The station crew unloaded 7,118 pounds (3,229 kilograms) of supplies and experiments from the Cygnus spacecraft’s Italian-built pressurized logistics module, then replaced the cargo with trash during its 22-day stay at the complex.
Engineers at NASA’s mission control center in Houston removed the Cygnus spacecraft from its attach point on the station’s Unity module Tuesday, then maneuvered the Cygnus on the robotic arm a few feet from another berthing port on the station’s Harmony module, where crew capsules from Boeing and SpaceX are expected to dock once they are ready to begin flying astronauts into orbit.
Engineers used the Cygnus spacecraft to simulate the presence of a commercial crew craft at Harmony’s space-facing port and check to ensure it does not block GPS navigation signals from reaching the space station.
The Cygnus mission is the eighth commercial logistics flight to the space station managed by Orbital ATK under contract to NASA.
The station crew is now preparing for the arrival of a Dragon capsule from SpaceX, NASA’s other commercial cargo transportation provider. The SpaceX resupply mission is scheduled to launch from Cape Canaveral on Dec. 12, and reach the space station three days later.
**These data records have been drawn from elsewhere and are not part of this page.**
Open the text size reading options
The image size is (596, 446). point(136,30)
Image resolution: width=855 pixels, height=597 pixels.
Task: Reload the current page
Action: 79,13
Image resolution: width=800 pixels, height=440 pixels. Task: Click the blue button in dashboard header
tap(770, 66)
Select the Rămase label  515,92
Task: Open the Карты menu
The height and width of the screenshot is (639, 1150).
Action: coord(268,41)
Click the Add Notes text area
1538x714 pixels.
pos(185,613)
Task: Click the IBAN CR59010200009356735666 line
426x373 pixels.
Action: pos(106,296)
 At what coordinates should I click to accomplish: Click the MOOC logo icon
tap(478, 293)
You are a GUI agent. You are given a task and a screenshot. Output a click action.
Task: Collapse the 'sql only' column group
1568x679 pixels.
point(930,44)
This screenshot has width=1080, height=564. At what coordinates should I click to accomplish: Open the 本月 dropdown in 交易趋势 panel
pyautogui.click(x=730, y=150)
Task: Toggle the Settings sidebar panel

Outgoing station commander Randy Bresnik and crewmates Sergey Ryazanskiy and Paolo Nespoli are also set to leave the outpost Dec. 14 to head for landing in Kazakhstan aboard the Soyuz MS-05 crew capsule. The station’s busy December will continue with the launch of three new crew members Dec. 17 from the Baikonur Cosmodrome, followed two days later by their docking.